[PATCH v2 10/13] posix: Improve thread safety of functions using environ with execveat
Adhemerval Zanella Netto
adhemerval.zanella@linaro.org
Wed Nov 27 20:01:05 GMT 2024
On 28/07/24 16:03, Florian Weimer wrote:
> The environment snapshot is stored on the stack, for easy
> memory management if vfork is involved.
> ---
> posix/execveat.c | 27 ++-
> stdlib/Makefile | 18 +-
> stdlib/environ_single_threaded_no_snapshot.c | 40 ++++
> stdlib/setenv.h | 24 +-
> stdlib/tst-environ-execl.c | 35 +++
> stdlib/tst-environ-snapshot-skeleton.c | 218 +++++++++++++++++++
> 6 files changed, 354 insertions(+), 8 deletions(-)
> create mode 100644 stdlib/environ_single_threaded_no_snapshot.c
> create mode 100644 stdlib/tst-environ-execl.c
> create mode 100644 stdlib/tst-environ-snapshot-skeleton.c
>
> diff --git a/posix/execveat.c b/posix/execveat.c
> index 110177ea54..2cd275d02a 100644
> --- a/posix/execveat.c
> +++ b/posix/execveat.c
> @@ -21,15 +21,38 @@
> #include <unistd.h>
>
> #include <arch-execveat.h>
> +#include <stdlib/setenv.h>
>
> /* Replace the current process, executing PATH relative to difrd with
> arguments argv and environment envp.
> argv and envp are terminated by NULL pointers. */
> int
> -__execveat (int dirfd, const char *path, char *const argv[], char *const envp[],
> +__execveat (int dirfd, const char *path, char *const *argv, char *const *envp,
> int flags)
> {
> - return __arch_execveat (dirfd, path, argv, envp, flags);
> + if (envp == NULL || envp != __environ
Wouldn't 'envp != __environ' already handle the 'envp == NULL', assuming
that __environ is always non-NULL?
> + || !__environ_is_from_array_list ((char **) envp)

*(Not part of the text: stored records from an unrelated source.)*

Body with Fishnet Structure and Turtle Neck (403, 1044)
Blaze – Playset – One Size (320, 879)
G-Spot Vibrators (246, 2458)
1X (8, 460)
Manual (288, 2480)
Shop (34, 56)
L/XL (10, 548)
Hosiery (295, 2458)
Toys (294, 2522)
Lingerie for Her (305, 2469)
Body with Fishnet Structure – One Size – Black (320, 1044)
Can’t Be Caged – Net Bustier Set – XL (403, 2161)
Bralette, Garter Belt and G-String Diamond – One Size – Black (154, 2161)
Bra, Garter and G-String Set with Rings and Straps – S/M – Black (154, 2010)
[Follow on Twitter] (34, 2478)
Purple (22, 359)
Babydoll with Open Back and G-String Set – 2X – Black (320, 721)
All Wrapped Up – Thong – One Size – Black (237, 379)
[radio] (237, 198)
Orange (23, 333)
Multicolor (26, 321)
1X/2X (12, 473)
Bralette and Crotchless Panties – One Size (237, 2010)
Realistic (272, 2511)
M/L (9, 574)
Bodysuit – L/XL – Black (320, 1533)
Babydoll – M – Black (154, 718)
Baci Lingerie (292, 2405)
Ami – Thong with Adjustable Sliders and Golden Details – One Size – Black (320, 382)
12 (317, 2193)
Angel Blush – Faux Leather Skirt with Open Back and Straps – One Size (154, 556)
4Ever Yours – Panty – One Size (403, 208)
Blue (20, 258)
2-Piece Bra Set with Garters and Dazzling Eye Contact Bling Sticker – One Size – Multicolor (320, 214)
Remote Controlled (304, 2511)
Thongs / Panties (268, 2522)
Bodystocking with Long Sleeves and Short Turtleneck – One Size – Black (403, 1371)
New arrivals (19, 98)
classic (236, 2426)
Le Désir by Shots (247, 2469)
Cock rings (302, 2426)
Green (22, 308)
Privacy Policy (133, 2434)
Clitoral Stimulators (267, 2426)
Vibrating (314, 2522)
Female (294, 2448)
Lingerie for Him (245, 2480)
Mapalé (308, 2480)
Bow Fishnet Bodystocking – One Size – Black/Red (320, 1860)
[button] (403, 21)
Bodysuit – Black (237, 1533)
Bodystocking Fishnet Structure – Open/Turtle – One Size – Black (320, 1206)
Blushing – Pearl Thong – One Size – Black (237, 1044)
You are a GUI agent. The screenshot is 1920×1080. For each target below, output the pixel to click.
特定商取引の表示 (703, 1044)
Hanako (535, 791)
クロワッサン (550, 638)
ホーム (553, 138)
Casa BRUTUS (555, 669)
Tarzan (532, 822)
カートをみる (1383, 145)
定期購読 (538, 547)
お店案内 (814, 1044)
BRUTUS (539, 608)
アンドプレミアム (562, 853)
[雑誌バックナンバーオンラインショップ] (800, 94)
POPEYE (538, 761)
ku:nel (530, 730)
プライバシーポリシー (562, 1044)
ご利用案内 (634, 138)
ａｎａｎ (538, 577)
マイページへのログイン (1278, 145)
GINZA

> + || __environ_single_threaded_no_snapshot (envp))
> + return __arch_execveat (dirfd, path, argv, envp, flags);
> +
> + size_t env_size = ENVIRON_STACK_SNAPSHOT_SIZE;
The size here is only the initial size, so maybe name it hinting it?
> +
> + while (true)
> + {
> + /* Using an on-stack buffer is not ideal, but it is the most
> + practical way to avoid memory leaks with vfork: New mappings
> + created before the execveat call will be preserved in the
> + original process before the vfork call even if the execve at
> + call succeeds and replaces the current process. */
Can't we use MADV_DONTFORK here? There still the small windows between
mmap return and madvise call, but I am not very confident that adding a possible
unbounded dynamic stack allocation is best way forward here.
> + ++env_size; /* Make room for the null terminator. */
> + char *env_copy[env_size];
> + size_t env_count = __getenvarray (env_copy, env_size);
> + if (env_count < env_size)
> + return __arch_execveat (dirfd, path, argv, env_copy, flags);
> +
> + /* Retry with larger buffer. */
> + env_size = env_count;
> + }
> }
>
> weak_alias (__execveat, execveat)
> diff --git a/stdlib/Makefile b/stdlib/Makefile
> index e1f1848439..498ec15e91 100644
> --- a/stdlib/Makefile
> +++ b/stdlib/Makefile
> @@ -72,6 +72,7 @@ routines := \
> drand48 \
> drand48-iter \
> drand48_r \
> + environ_single_threaded_no_snapshot \
> erand48 \
> erand48_r \
> exit \
> @@ -374,11 +375,20 @@ tests-container := \
> tst-system \
> #tests-container
>
> +# These tests re-exec themselves, so they need to be linked
> +# statically, or use harcoded paths.
> +tests-with-reexec := \
> + tst-environ-execl \
> + # tests-with-reexec
> +tests += $(tests-with-reexec)
> +
> ifeq ($(build-hardcoded-path-in-tests),yes)
> tests += \
> tst-empty-env \
> # tests
> -endif
> +else # !$(build-hardcoded-path-in-tests)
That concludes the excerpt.